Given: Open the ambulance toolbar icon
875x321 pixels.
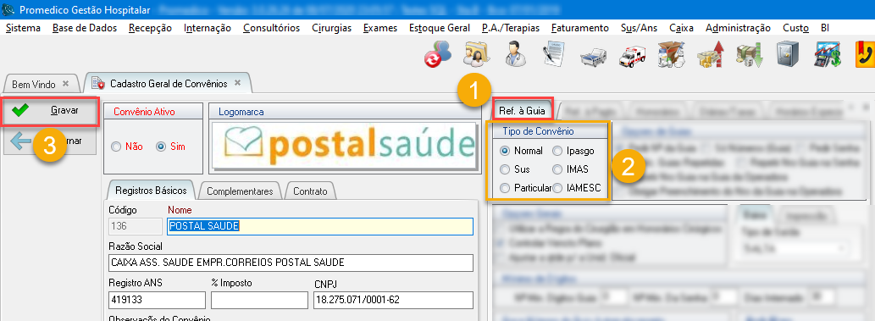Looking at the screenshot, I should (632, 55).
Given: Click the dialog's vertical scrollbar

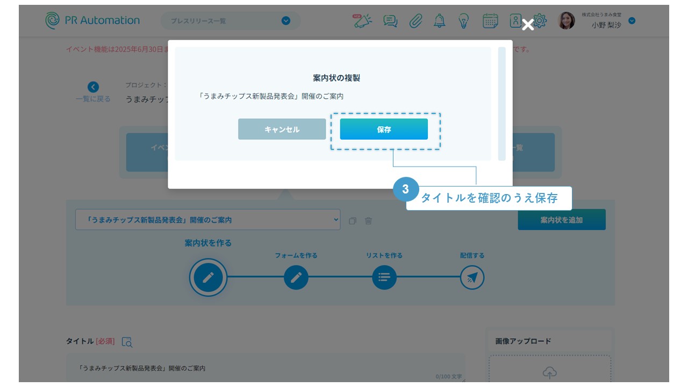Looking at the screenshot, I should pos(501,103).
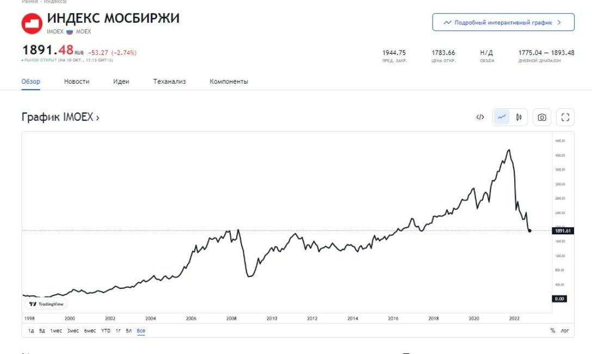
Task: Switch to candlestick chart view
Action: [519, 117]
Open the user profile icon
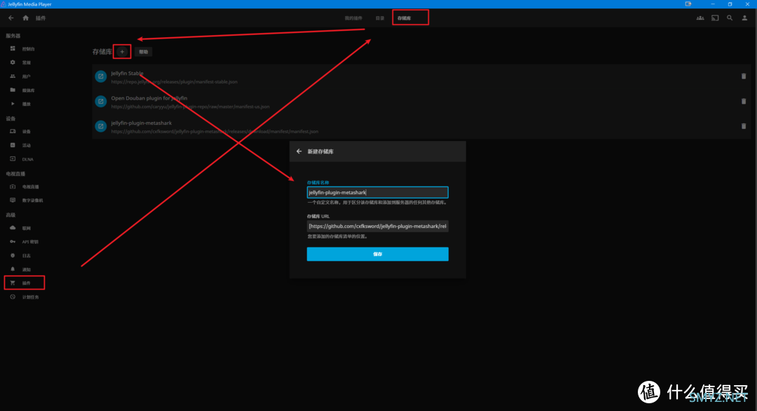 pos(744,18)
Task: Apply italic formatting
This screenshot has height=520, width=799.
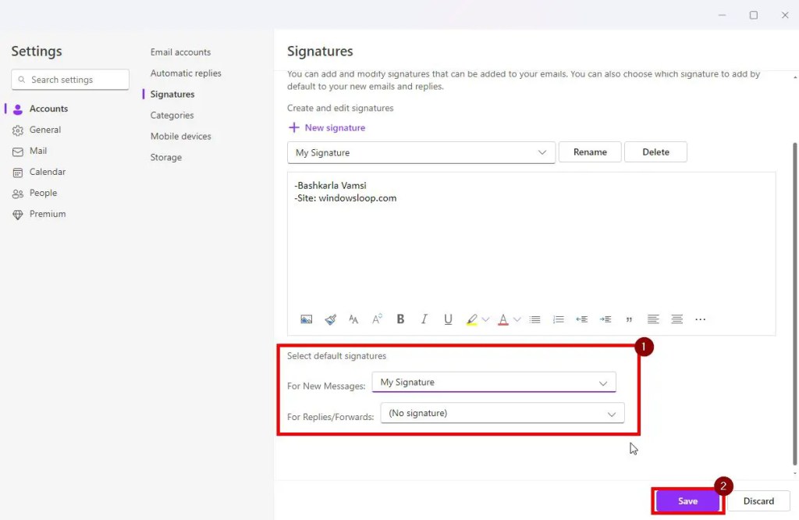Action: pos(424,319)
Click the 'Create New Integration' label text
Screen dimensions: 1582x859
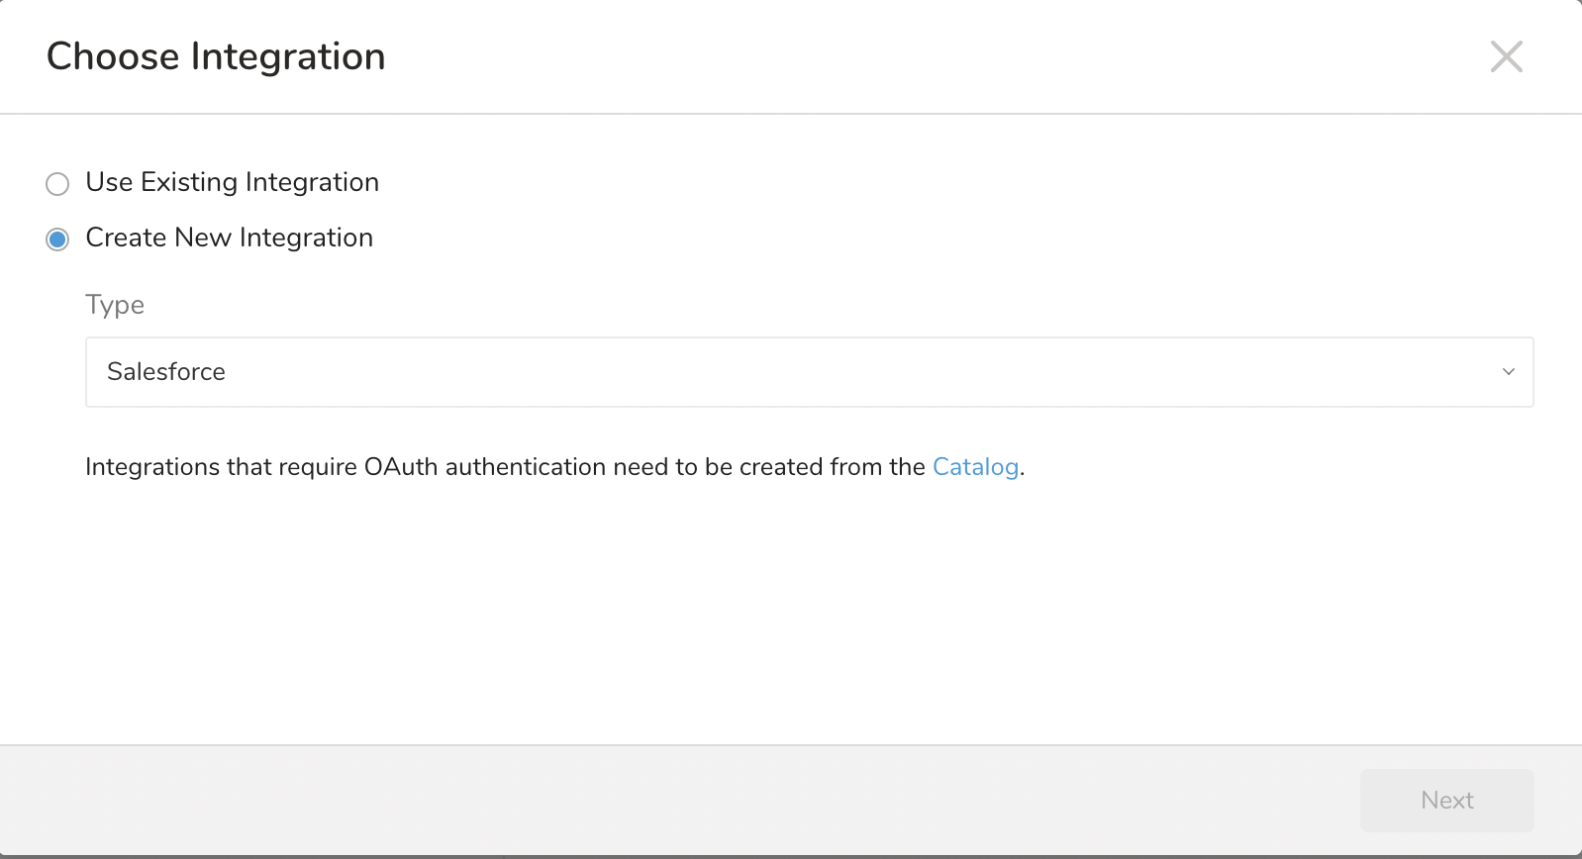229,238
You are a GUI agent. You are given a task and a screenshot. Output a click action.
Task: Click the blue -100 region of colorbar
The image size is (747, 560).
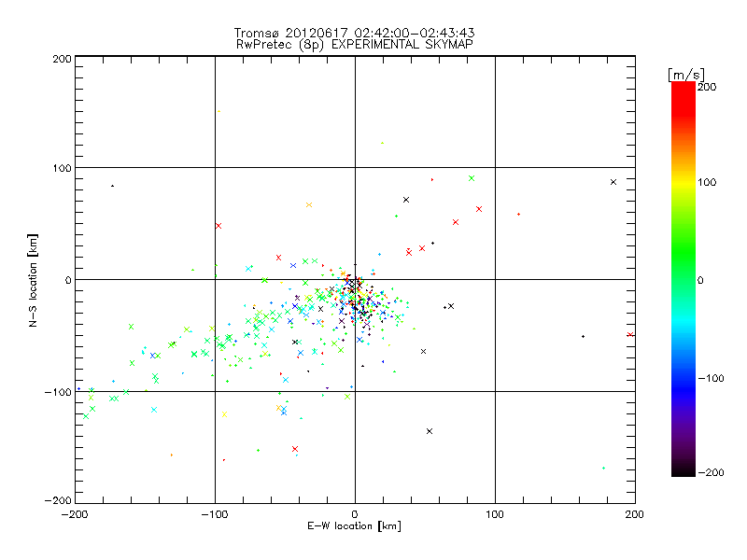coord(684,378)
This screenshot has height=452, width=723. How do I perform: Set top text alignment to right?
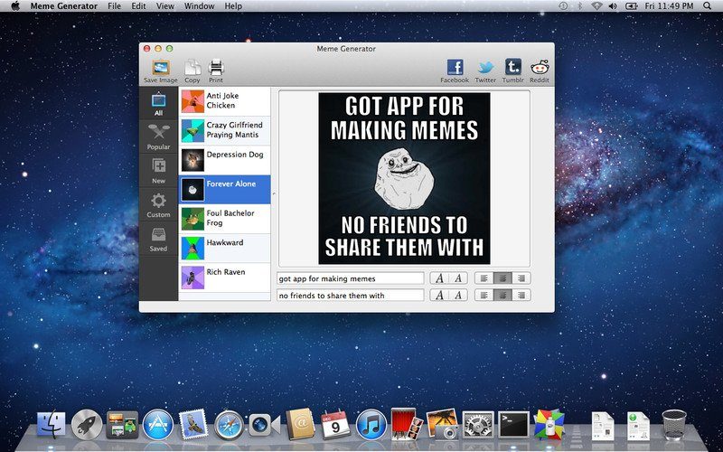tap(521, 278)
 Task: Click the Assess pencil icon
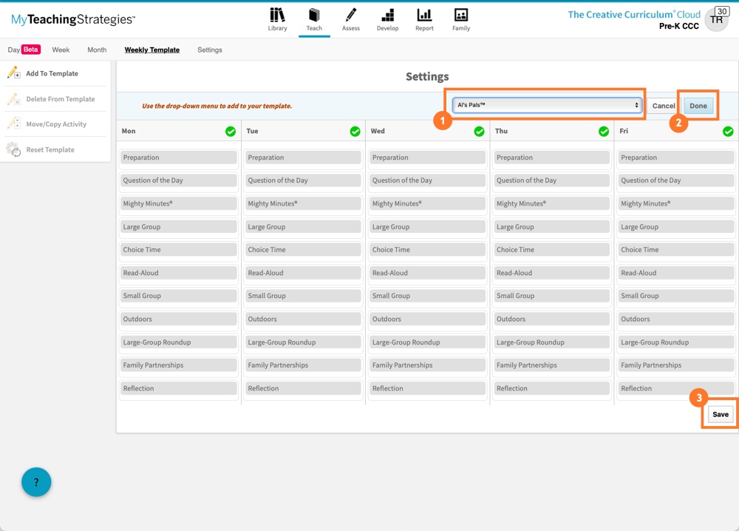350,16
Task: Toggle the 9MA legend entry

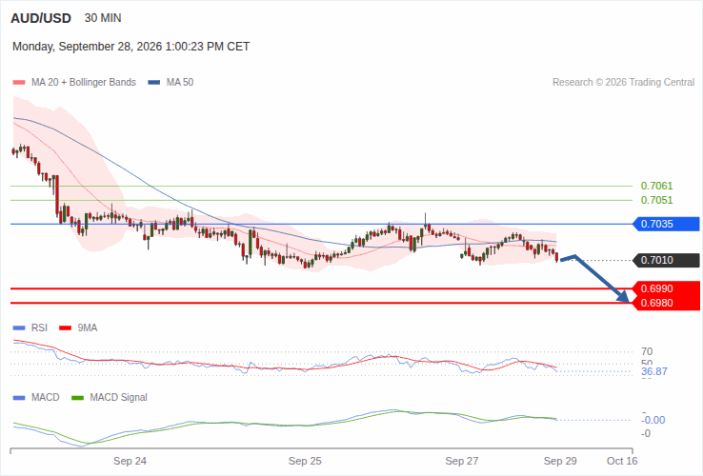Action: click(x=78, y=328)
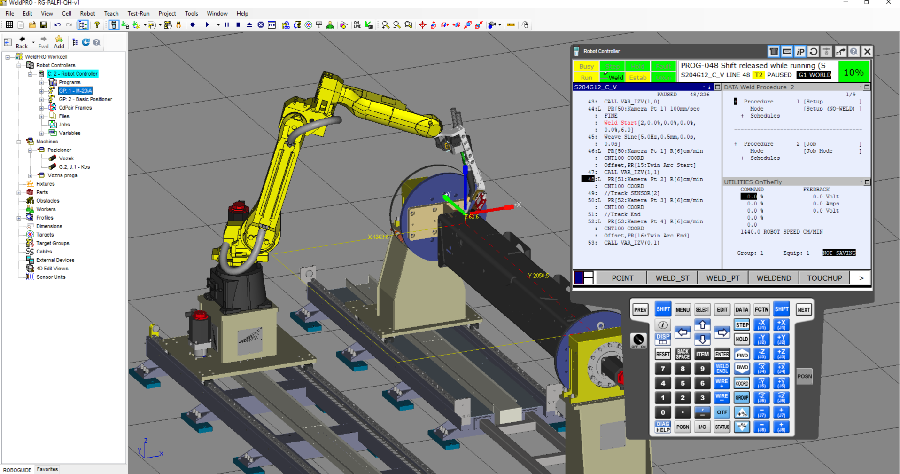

About this exercise:
I would like you to retype exactly the lines running from the one containing "Open the user profile icon" to the last line of the entries, both included, leaving all pictures out.

Task answer:
Open the user profile icon
 pos(744,18)
Task: Apply italic formatting
This screenshot has height=520, width=799.
Action: pos(424,319)
Click the 'Create New Integration' label text
Screen dimensions: 1582x859
229,238
You are a GUI agent. You are given a task and a screenshot. Output a click action.
Task: Click the blue -100 region of colorbar
The image size is (747, 560).
coord(684,378)
This screenshot has height=452, width=723. How do I perform: Set top text alignment to right?
tap(521, 278)
 Task: Click the Assess pencil icon
350,16
Task: Toggle the 9MA legend entry

Action: click(x=78, y=328)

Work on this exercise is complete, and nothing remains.